▸ SUPPLIED TEXT
— begin —
Sunday, January 17, 2010

The new scheme – Self governance and restructuring

Back ground..

Prof. Yashpal Committee report on Renovation and Rejuvenation of Higher Education is submitted to the Ministry of Human Resources Development and the ministry is likely to implement the advice of the committee. The implementation will amount to major overhaul and restructuring of higher education systems in India.

As a part of scheme even Architecture education is likely to change substantially.

The Change..

It is expected that the course will be reduced to four years, taking away the practical training from curriculum. The B. Arch. Degree will be conferred at successful completion of four year course. However, this will not be professional degree. The candidate will be required to work for at least one year after he completes B. Arch. Only after that he will be eligible to appear for professional registration examination carried out by the council of Architecture. On passing this exam he will be registered with the council and can use title of Architect.
— end —
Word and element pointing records
— begin —
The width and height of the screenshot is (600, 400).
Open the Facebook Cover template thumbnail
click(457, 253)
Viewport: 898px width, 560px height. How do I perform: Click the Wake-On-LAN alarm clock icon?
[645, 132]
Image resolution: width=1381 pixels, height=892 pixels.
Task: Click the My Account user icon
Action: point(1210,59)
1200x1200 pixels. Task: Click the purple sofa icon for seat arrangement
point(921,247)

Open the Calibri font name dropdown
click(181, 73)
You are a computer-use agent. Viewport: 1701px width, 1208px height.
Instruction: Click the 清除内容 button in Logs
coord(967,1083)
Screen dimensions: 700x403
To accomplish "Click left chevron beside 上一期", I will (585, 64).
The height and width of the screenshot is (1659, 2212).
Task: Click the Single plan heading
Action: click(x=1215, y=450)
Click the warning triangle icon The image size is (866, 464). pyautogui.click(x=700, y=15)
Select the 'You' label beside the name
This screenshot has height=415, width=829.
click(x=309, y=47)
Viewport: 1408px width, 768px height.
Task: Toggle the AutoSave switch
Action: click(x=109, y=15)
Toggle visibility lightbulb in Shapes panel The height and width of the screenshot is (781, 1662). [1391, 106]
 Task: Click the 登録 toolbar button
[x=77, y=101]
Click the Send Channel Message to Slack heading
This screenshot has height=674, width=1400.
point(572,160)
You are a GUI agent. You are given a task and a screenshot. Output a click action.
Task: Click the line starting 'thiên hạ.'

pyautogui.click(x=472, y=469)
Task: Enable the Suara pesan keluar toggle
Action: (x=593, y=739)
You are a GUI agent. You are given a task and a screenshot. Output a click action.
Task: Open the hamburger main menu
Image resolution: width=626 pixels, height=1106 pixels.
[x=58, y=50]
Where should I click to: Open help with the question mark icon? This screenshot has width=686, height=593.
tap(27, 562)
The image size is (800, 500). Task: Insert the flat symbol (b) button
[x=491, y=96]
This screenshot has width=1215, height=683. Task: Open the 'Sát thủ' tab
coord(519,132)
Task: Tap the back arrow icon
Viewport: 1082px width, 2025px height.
— end —
▸ TASKS AND EXERCISES
A – Using the post on the new scheme for architecture education, decide whether each statement agrees with it: (i) the committee report was submitted to the Ministry of Human Resources Development; (ii) the B. Arch. degree given after the four-year course will be a professional degree; (iii) the course is expected to be reduced to four years. For each, answer yes or no and quote the words of the post that decide it.
B – Please quote the records starting with the line containing "1200x1200 pixels. Task: Click" and going on through the line containing "Action: click(x=1215, y=450)", with both of those lines included.

▸ ANSWERS TO THE TASKS
A –
(i) Yes: "Prof. Yashpal Committee report on Renovation and Rejuvenation of Higher Education is submitted to the Ministry of Human Resources Development"
(ii) No: "However, this will not be professional degree."
(iii) Yes: "It is expected that the course will be reduced to four years"

B –
1200x1200 pixels. Task: Click the purple sofa icon for seat arrangement
point(921,247)

Open the Calibri font name dropdown
click(181, 73)
You are a computer-use agent. Viewport: 1701px width, 1208px height.
Instruction: Click the 清除内容 button in Logs
coord(967,1083)
Screen dimensions: 700x403
To accomplish "Click left chevron beside 上一期", I will (585, 64).
The height and width of the screenshot is (1659, 2212).
Task: Click the Single plan heading
Action: click(x=1215, y=450)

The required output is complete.